__What is needed__:
The entries below contain a stretch that opens with the line containing "This screenshot has width=1199, height=899." and closes with the line containing "is (1041, 1171)."; set down that stretch exactly, both ends included, and nothing else.

Stored data entries:
#####

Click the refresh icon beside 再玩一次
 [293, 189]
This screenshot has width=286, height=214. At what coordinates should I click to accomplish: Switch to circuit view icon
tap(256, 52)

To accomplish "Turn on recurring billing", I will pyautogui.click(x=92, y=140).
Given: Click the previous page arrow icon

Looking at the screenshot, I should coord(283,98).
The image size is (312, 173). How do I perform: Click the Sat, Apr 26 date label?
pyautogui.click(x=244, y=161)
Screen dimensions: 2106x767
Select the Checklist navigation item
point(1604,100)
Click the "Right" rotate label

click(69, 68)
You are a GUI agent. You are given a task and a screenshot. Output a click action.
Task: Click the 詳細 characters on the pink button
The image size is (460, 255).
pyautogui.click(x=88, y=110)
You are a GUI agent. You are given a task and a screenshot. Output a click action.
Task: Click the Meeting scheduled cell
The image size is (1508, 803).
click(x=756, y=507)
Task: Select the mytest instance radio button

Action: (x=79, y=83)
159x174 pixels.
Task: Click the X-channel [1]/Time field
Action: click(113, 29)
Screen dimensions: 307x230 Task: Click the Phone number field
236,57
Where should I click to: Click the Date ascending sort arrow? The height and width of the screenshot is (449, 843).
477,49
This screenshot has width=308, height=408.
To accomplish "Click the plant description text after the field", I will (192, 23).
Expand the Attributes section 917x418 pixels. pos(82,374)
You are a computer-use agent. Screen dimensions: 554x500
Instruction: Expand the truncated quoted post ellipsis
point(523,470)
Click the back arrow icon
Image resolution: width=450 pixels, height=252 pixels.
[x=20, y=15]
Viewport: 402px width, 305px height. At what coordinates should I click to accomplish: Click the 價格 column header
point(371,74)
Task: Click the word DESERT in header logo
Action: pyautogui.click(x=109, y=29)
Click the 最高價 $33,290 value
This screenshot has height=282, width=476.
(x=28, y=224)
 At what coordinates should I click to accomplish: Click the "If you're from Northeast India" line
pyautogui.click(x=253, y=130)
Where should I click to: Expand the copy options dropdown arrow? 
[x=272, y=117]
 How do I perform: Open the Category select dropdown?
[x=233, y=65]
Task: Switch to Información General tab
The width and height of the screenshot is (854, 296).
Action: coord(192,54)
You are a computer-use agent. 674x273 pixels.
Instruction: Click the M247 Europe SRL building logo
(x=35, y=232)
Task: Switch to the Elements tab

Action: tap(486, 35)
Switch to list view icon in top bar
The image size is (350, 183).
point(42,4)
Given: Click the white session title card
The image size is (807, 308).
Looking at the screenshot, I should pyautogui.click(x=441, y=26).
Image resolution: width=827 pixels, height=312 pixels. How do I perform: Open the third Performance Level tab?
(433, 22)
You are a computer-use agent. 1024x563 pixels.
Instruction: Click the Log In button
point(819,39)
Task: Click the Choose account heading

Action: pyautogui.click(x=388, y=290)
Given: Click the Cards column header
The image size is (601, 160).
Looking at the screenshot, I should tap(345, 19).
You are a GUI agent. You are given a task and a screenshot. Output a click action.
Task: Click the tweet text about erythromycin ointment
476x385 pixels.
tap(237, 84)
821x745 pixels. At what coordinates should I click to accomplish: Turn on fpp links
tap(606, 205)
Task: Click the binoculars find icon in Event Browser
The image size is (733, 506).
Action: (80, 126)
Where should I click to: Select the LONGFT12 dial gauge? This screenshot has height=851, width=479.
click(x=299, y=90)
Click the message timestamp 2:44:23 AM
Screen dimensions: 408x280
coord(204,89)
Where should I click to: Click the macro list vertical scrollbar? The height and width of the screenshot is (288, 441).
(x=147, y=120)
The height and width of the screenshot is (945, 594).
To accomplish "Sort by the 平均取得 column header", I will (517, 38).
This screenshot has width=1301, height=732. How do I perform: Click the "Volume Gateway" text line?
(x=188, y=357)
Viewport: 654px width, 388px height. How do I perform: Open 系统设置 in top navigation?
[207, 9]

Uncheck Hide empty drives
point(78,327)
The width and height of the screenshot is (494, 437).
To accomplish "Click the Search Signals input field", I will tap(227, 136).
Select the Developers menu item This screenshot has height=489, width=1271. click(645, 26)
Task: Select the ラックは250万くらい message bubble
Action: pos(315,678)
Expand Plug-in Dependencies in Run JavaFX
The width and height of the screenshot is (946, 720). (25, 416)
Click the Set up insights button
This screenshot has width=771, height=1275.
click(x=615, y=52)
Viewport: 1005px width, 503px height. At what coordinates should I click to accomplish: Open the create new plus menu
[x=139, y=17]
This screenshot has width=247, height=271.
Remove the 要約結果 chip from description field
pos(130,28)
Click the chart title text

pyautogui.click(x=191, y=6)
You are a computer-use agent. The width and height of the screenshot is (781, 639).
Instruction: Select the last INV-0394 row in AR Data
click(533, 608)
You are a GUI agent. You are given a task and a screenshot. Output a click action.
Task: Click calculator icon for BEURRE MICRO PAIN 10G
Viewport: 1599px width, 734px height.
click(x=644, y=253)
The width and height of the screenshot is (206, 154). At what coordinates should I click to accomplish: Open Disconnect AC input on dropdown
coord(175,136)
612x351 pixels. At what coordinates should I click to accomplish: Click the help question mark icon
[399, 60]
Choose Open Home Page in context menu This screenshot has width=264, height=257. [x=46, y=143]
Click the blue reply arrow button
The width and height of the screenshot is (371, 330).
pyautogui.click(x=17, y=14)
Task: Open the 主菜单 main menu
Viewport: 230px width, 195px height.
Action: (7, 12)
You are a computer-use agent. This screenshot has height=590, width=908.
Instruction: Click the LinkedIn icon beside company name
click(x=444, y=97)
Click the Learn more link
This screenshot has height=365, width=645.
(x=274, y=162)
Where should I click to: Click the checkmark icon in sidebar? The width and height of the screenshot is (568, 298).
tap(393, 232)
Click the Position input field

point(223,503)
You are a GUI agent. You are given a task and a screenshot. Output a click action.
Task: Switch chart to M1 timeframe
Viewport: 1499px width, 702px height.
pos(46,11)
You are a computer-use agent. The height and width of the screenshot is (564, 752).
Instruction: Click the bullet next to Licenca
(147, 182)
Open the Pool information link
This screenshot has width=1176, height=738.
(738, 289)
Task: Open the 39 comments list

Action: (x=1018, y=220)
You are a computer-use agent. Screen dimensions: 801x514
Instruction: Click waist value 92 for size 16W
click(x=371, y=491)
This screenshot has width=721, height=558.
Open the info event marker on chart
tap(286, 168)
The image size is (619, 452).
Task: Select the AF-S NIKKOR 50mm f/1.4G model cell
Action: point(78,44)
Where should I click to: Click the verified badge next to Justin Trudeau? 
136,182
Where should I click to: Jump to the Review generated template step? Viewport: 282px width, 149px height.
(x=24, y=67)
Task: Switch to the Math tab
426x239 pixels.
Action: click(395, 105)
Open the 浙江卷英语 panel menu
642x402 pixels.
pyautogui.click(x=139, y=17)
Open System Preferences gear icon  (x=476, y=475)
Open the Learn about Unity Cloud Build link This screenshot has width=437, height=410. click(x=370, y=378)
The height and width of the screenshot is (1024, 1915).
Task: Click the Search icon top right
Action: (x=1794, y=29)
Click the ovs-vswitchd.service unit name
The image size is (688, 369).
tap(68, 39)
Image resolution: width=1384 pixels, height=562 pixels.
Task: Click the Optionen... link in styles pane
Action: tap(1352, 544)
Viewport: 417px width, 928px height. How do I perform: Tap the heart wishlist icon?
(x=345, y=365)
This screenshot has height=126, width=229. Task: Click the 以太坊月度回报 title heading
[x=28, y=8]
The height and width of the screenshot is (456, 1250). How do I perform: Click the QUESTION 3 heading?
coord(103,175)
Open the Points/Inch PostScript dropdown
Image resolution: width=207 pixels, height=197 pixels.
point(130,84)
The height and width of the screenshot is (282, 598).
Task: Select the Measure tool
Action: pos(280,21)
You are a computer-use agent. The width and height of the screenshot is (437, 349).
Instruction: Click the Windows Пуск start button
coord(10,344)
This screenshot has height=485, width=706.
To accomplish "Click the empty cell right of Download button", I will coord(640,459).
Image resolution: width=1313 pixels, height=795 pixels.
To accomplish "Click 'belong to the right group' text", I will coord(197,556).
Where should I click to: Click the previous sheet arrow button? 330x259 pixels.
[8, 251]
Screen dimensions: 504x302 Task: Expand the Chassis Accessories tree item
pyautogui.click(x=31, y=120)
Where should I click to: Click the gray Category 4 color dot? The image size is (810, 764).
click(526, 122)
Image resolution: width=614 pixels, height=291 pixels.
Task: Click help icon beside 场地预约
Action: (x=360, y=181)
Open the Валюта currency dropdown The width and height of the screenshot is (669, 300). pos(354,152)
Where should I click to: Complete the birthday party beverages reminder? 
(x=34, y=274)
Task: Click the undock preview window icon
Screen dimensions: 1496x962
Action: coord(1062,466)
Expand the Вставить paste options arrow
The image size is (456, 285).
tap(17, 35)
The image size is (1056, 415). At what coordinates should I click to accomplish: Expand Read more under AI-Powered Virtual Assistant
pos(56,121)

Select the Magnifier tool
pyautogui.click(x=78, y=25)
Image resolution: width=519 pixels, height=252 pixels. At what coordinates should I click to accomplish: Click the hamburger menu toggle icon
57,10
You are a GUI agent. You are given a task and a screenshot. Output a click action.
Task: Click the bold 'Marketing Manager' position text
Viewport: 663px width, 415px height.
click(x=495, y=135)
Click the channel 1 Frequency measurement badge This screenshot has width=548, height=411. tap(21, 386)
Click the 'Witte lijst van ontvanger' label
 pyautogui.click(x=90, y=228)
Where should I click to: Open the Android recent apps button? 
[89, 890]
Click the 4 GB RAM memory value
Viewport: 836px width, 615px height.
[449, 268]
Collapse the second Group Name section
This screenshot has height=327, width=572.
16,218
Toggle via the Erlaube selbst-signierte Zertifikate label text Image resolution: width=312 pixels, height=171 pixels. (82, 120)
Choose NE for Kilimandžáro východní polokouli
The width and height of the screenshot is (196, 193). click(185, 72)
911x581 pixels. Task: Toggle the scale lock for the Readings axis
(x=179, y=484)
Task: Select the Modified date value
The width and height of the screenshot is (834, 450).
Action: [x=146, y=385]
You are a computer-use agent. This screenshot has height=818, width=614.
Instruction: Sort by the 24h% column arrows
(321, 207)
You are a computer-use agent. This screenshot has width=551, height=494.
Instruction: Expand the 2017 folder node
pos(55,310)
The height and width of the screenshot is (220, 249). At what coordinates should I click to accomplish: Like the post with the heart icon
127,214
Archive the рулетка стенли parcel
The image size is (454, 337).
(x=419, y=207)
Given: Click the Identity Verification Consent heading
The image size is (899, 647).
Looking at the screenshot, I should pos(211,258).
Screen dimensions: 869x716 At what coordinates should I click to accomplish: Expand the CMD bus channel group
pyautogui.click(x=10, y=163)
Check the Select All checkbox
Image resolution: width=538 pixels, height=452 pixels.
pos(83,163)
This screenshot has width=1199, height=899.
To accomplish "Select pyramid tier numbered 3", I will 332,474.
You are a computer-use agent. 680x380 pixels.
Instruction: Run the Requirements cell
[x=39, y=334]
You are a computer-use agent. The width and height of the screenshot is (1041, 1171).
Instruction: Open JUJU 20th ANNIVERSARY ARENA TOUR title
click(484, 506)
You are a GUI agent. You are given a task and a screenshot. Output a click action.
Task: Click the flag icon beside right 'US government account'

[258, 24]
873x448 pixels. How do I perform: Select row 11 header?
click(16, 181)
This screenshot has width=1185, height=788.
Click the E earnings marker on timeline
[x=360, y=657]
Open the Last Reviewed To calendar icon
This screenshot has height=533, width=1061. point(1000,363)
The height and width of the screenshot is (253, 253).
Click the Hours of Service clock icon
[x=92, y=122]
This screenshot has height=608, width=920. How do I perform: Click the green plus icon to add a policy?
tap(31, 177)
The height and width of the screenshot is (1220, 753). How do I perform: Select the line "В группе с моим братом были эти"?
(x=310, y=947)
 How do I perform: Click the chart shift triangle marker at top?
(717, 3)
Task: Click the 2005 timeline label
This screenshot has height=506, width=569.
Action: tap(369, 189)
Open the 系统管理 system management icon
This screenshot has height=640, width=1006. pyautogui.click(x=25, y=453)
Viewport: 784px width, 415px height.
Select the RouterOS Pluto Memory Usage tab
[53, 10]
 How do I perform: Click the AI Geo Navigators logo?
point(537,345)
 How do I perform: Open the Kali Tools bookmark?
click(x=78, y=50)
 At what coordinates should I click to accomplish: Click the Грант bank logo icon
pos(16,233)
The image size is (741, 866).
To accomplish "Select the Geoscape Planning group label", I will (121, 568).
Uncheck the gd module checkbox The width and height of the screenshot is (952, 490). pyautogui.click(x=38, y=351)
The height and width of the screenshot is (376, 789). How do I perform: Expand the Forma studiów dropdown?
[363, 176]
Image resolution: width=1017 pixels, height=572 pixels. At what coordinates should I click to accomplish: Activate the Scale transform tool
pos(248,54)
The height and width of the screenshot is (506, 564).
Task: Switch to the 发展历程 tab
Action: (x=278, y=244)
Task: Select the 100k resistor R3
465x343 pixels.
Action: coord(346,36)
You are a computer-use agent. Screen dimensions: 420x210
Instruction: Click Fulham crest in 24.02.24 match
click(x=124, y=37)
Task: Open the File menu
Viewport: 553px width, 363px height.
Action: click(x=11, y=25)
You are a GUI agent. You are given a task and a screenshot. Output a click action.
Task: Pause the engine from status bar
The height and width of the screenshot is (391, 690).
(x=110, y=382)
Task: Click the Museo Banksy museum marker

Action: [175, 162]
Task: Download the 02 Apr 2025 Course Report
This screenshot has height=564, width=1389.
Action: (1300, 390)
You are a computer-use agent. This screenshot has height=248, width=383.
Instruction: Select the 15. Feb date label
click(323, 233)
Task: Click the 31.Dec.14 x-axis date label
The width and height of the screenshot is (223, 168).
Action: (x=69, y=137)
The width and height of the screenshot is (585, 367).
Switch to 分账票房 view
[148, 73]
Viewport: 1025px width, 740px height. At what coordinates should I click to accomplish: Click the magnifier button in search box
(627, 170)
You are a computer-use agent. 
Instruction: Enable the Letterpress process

#####

__Answer__:
This screenshot has width=1199, height=899.
To accomplish "Select pyramid tier numbered 3", I will 332,474.
You are a computer-use agent. 680x380 pixels.
Instruction: Run the Requirements cell
[x=39, y=334]
You are a computer-use agent. The width and height of the screenshot is (1041, 1171).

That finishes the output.